Plant several rows of early blooming sunflowers around the outside of your sunflower field one week to 10 days earlier than you plan to plant your main crop of sunflowers.
Decide what the level of infestation is that your crop can sustain before you lose money on the crop. To do that you need to know the cost of spraying the exterior of your field with insecticide and the predicted selling price of your sunflowers. Contact the agricultural extension agent of your local university to help you estimate the number of weevils per sunflower head your field can handle from year to year.
Monitor the field crop of sunflowers for signs of adult weevils by taking samples from all sides of your field. You will collect three flowerheads per side.
Walk 75 feet into your field and randomly select three plants. Don't evaluate the plants before selecting them.
Place a plastic bag over the seedhead and hold the bag with your free hand.

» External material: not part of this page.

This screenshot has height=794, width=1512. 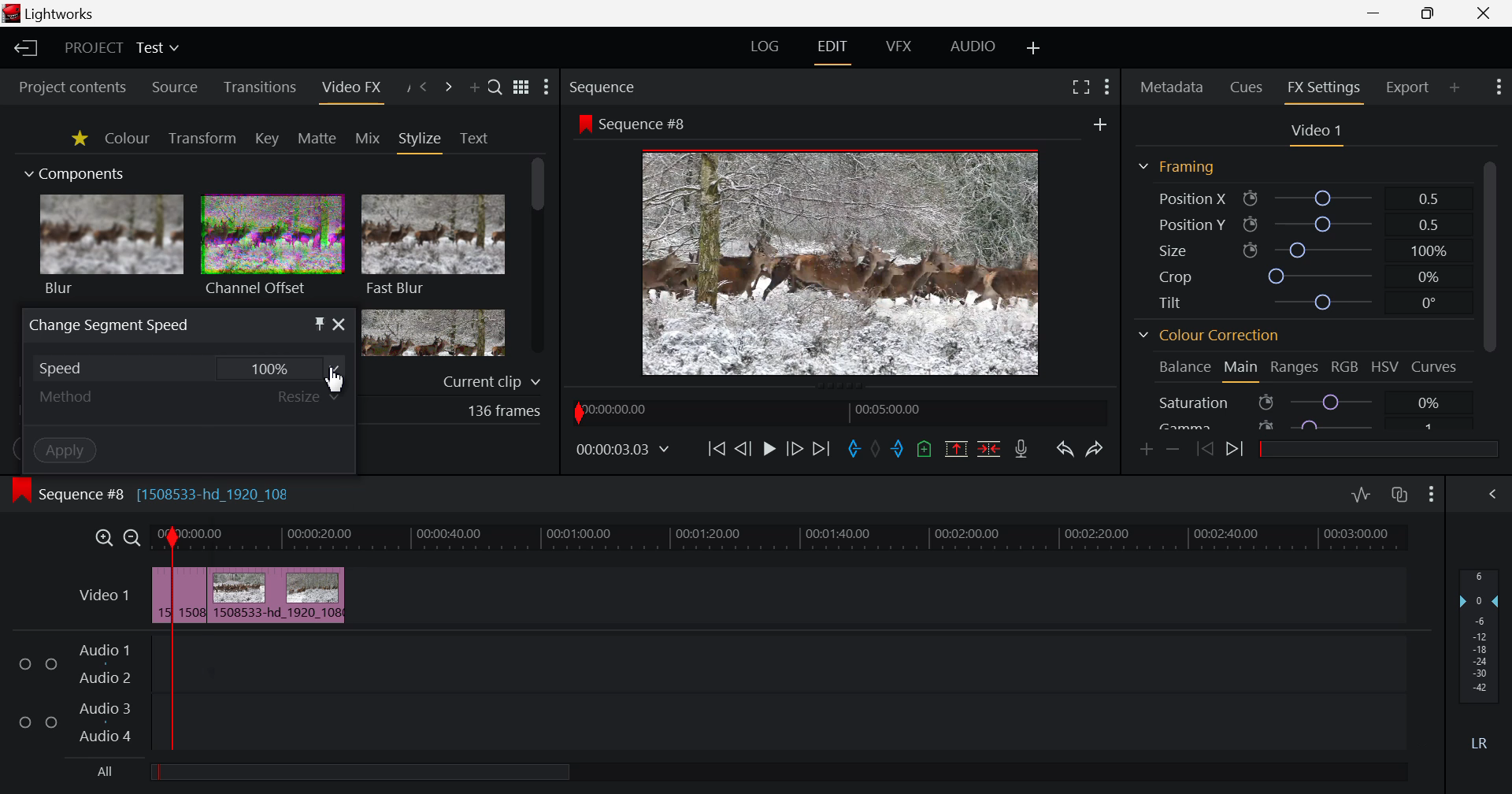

Clip the head off the sunflower by placing the sickle below the bulge at the bottom of flowerhead with the blade facing away from you. Cut through the stem with the sickle and collect the flowerhead. Mark the field side and sample number on the bag.
In the barn, lab or other work area, remove the flowerhead from the bag and place it on the table. Check the bag for weevils and count them.
Spray the face of the flowerhead with DEET. The DEET will make the adult weevils come out of the head. Count the weevils and enter the numbers into a logbook. Compare to your threshold number determined earlier.